Malware Analysis and Detection

 

Speakers:

  • Hemant Rathore, BITS Pilani Goa Campus, India
  • Mohit Sewak, Microsoft
     

Abstract:

Often computer/mobile users call everything that disturbs/corrupts their system a VIRUS without being aware of what it means or accomplishes. This tutorial systematically introduces the different malware varieties, their distinctive properties, different methods of analyzing the malware, and their detection techniques.

Tutorial 5

Identification of causal dependencies in multivariate time series

 

Speakers:

  • Sujoy Roy Chowdhury, Ericsson
  • Serene Banerjee, Ericsson
  • Ranjani H.G, Ericsson
  • Chaitanya Kapoor, Ericsson
     

Abstract:

Telecommunications networks operate on enormous amount of time-series data, and often exhibit anomalous trends in their behaviour. This is caused due to increased latency and reduced throughput in the network which inevitably leads to poor customer experience . One of the common problems in machine learning in the telecom domain is to predict anomalous behaviour ahead of time. Whilst this is a well-researched problem, though still open, there is far less work done in identifying causal structures from the temporal patterns of various Key Performance Indicators (KPI) in the telecom network. The ability to identify causal structures from anomalous behaviours would allow more effective intervention and generalisation of different environments and networks.
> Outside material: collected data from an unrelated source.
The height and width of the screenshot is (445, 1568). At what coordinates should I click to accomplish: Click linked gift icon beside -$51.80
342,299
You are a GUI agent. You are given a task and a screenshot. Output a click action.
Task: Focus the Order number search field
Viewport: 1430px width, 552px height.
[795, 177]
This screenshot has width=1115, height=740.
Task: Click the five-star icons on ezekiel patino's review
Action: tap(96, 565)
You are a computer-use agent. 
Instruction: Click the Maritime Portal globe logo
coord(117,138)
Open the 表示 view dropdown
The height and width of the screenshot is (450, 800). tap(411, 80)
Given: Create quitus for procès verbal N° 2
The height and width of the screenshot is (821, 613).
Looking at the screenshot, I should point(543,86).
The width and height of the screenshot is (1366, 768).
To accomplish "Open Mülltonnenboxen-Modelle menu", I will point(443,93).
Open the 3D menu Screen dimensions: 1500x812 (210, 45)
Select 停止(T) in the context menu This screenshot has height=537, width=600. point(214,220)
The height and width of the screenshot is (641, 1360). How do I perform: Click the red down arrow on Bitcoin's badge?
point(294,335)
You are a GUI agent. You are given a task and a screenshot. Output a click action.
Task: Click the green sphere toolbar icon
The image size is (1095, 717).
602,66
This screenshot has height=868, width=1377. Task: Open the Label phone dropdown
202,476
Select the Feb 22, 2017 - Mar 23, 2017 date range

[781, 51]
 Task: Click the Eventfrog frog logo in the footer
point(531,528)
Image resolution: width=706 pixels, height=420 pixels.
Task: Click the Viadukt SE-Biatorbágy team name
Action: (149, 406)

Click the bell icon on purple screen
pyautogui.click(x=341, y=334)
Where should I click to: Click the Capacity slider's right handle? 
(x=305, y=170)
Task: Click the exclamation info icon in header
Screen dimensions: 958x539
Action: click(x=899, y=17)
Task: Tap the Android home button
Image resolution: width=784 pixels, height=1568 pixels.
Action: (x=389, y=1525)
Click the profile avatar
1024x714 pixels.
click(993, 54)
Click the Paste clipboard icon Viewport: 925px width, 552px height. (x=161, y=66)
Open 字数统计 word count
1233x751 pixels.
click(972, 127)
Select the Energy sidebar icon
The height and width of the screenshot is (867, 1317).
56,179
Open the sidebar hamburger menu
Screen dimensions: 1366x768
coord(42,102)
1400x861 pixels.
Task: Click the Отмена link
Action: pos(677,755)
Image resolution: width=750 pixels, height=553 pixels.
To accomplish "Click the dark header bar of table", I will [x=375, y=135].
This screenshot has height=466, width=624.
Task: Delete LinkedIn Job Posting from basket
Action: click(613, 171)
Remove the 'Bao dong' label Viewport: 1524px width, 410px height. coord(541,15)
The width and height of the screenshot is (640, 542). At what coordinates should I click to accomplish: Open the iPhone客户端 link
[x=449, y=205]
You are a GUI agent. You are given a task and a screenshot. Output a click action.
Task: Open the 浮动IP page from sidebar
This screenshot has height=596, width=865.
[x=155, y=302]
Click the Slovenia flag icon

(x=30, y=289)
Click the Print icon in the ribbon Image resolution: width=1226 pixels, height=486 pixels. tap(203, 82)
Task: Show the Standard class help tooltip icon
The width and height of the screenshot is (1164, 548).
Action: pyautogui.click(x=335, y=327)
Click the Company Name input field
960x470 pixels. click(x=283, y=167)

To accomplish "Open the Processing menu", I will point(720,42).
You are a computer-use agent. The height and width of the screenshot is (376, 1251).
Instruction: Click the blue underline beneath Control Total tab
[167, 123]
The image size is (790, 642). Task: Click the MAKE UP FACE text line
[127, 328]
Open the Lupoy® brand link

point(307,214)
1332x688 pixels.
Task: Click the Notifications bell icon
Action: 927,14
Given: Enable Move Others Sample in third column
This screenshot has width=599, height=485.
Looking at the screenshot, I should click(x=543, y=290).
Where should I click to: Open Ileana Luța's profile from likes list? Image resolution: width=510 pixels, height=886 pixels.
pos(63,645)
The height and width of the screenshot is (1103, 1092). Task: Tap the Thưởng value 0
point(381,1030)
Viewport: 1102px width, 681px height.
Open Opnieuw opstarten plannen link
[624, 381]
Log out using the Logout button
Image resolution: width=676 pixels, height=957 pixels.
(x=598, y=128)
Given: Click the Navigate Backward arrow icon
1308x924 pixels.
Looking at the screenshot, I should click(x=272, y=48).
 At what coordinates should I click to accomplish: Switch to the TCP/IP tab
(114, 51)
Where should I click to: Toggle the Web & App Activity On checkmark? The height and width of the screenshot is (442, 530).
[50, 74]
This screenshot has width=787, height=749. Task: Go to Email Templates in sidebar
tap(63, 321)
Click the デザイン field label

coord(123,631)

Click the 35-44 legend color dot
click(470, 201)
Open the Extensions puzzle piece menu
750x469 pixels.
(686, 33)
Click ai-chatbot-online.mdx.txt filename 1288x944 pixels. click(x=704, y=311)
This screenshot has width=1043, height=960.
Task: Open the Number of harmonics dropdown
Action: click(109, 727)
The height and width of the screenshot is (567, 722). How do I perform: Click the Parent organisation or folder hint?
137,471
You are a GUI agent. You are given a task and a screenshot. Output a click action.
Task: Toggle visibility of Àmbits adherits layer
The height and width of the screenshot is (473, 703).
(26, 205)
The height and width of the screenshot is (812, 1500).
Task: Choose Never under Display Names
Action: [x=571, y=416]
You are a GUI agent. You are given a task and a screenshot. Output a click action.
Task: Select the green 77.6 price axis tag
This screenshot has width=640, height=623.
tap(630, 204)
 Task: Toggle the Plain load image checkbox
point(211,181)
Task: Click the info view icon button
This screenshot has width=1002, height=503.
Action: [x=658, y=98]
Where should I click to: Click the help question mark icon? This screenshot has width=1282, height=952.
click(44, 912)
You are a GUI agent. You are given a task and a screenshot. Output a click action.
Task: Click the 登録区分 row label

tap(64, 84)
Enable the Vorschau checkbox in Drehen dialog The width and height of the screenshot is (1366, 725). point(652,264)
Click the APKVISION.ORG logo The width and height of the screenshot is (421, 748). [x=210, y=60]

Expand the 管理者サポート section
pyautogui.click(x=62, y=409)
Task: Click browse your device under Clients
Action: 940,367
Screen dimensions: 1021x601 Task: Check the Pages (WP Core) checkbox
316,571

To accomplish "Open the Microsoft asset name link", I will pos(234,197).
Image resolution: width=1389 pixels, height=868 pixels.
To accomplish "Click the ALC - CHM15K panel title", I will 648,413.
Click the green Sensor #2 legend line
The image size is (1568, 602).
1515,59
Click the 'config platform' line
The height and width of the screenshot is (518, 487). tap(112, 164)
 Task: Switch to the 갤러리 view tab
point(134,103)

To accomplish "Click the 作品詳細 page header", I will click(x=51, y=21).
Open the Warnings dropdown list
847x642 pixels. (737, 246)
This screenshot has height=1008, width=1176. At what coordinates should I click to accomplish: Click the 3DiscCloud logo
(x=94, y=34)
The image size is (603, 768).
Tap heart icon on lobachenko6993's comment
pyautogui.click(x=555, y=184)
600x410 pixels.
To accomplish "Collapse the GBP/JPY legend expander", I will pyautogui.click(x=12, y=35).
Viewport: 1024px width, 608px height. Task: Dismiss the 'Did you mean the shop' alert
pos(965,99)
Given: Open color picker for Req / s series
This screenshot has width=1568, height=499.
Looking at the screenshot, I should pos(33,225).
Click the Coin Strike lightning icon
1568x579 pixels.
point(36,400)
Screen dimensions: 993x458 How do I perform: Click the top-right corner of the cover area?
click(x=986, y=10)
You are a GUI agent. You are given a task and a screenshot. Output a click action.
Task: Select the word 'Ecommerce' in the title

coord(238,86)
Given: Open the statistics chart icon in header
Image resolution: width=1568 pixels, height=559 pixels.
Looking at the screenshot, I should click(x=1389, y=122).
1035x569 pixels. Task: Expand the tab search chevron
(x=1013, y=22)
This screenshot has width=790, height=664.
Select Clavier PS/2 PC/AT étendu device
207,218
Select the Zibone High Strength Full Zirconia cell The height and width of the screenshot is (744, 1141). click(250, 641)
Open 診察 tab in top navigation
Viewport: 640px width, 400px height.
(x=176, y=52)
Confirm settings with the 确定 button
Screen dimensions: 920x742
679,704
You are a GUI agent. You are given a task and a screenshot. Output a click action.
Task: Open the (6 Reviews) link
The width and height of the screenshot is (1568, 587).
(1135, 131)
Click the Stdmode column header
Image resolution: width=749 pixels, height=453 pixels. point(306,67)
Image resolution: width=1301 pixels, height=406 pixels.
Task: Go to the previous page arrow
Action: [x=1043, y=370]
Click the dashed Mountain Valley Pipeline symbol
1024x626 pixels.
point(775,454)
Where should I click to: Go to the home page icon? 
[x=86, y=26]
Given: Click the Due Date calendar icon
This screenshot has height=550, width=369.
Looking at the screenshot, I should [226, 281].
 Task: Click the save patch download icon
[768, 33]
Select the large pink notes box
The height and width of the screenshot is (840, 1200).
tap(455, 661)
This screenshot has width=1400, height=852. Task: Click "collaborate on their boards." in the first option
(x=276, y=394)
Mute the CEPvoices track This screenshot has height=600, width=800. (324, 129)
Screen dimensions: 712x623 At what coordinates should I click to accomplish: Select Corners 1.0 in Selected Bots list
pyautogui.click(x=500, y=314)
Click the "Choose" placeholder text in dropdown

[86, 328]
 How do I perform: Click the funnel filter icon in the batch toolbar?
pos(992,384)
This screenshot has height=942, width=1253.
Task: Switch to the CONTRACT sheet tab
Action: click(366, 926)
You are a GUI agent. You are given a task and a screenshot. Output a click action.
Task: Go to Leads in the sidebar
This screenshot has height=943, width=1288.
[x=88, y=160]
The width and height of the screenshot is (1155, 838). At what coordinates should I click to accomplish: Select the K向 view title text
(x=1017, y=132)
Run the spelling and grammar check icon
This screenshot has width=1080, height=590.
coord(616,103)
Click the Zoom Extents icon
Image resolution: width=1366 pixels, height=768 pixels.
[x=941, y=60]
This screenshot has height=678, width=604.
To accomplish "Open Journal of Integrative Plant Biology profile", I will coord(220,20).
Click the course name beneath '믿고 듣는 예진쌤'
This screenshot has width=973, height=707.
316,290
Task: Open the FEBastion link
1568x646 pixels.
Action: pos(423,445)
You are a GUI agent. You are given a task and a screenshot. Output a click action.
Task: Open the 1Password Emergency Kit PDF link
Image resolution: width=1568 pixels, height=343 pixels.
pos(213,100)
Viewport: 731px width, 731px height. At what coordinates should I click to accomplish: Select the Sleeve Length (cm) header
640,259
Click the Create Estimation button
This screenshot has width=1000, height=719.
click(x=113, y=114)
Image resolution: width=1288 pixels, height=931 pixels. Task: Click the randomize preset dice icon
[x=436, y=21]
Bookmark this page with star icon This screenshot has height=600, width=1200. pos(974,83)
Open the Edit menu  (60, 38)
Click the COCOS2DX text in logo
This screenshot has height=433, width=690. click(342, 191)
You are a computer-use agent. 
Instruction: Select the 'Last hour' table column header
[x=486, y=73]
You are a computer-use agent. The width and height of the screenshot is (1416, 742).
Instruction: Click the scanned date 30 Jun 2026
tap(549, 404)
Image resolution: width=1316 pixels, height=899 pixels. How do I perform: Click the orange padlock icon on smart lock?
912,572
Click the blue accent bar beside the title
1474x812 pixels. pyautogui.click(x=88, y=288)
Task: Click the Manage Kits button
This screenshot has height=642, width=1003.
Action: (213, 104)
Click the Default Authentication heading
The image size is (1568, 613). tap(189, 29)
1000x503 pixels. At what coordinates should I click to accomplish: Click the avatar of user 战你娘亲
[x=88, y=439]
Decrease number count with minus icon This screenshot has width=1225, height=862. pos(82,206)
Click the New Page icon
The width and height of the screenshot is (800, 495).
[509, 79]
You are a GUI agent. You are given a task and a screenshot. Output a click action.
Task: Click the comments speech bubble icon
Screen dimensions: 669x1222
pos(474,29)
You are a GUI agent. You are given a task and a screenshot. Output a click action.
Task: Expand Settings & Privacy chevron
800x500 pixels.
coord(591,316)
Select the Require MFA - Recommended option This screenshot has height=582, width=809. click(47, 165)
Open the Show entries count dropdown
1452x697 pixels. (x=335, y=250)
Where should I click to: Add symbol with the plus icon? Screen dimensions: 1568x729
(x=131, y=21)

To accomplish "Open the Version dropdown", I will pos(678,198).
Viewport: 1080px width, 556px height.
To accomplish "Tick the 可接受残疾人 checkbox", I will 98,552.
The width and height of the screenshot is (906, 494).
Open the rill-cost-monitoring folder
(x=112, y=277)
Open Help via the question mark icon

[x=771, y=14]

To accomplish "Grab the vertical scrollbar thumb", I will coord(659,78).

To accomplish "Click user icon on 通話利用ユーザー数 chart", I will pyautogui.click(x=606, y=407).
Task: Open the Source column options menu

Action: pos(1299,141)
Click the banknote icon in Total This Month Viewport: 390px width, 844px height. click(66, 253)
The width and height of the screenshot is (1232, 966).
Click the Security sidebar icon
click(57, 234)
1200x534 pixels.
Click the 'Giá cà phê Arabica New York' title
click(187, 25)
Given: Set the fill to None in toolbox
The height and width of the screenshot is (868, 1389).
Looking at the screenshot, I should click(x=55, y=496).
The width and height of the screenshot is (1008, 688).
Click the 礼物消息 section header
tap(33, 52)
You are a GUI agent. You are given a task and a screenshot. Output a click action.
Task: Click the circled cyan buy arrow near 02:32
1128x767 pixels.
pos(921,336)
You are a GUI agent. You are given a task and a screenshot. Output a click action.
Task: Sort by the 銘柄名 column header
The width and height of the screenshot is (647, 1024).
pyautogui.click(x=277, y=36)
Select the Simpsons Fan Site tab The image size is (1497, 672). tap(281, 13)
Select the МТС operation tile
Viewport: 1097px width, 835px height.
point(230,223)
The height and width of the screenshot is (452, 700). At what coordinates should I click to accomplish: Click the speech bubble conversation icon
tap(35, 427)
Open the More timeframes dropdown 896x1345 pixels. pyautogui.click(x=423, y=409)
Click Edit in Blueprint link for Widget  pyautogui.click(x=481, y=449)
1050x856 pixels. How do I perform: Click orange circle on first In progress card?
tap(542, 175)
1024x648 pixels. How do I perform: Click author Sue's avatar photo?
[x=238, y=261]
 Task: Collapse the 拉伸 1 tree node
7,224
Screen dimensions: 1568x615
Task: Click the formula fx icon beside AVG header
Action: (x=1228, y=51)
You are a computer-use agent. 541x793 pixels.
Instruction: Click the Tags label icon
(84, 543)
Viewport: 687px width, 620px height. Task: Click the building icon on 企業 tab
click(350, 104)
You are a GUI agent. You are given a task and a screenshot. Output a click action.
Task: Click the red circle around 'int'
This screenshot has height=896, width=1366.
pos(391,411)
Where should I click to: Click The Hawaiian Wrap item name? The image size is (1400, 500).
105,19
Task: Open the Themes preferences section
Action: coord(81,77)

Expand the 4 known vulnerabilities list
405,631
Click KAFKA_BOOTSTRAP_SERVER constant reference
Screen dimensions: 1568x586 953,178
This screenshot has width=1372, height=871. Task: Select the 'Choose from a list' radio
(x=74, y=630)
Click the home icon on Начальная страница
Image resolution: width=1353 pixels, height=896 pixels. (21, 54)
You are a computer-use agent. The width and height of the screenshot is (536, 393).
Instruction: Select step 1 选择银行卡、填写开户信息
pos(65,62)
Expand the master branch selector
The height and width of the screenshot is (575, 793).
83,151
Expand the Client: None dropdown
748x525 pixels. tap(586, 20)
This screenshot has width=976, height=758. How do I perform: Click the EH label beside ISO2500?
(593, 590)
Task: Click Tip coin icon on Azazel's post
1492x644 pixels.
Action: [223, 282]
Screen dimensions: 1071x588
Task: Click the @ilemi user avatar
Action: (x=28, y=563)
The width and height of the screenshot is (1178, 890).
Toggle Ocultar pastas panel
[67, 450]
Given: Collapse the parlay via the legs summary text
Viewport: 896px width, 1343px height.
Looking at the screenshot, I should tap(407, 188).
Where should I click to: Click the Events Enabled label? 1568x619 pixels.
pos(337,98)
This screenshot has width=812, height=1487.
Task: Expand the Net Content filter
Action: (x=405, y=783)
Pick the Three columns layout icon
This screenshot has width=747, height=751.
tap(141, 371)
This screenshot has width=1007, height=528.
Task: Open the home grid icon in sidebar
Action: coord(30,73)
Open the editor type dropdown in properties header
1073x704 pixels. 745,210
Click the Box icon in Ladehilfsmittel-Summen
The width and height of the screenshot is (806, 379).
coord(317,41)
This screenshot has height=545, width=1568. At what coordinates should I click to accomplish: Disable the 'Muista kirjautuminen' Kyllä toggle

The tutorial is focused on discussing existing frameworks for establishing causal discovery for time-series data sets. In this hands-on tutorial, we will be covering at least 3 state-of-the-art (SOTA) methods on causal time series analysis including Granger causality,convergent cross-mapping Peter-Clark Momentary Conditional Independence (PC-MCI) and Temporal Causal discovery framework (TCDF). The need for a causation analysis , beyond correlation will also be explained using publicly available datasets, such as, double pendulum dataset . The state-of-art methods are chosen to cover various aspects of the causal time series analysis, such as modelling the non-linearity (non-linear Granger Causality), attempting the problem from chaos and dynamic systems (CCM), information-theoretic approaches (PC-MCI, or having a data-driven approach (TCDF). State-of-the-art survey papers show that none of the methods can be said to be ideal for all the possible time series and there are relative advantages and shortcomings for each of these methods.

Tutorial 6

TinyML Techniques for running Machine Learning models on Edge Devices

 

Speakers:

  • Arijit Mukherjee, TCS Research
  • Arijit Ukil, TCS Research
  • Swarnava Dey, TCS Research
  • Gitesh Kulkarni, TCS Research
     

Abstract:

Resource-constrained platforms such as micro-controllers are the workhorses in embedded systems, being deployed to capture data from sensors and send the collected data to cloud for processing. Recently, a great interest is seen in the research community and industry to use these devices for performing Artificial Intelligence/Machine Learning (AI/ML) inference tasks in the areas of computer vision, natural language processing, machine monitoring etc. leading to the realization of embedded intelligence at the edge. This task is challenging and needs a significant knowledge of AI/ML applications, algorithms, and computer architecture and their interactions to achieve the desired performance. In this tutorial we cover a few aspects that will help embedded systems designers and AI/ML engineers and scientists to deploy the AI/ML models on the Tiny Edge Devices at an optimum level of performance.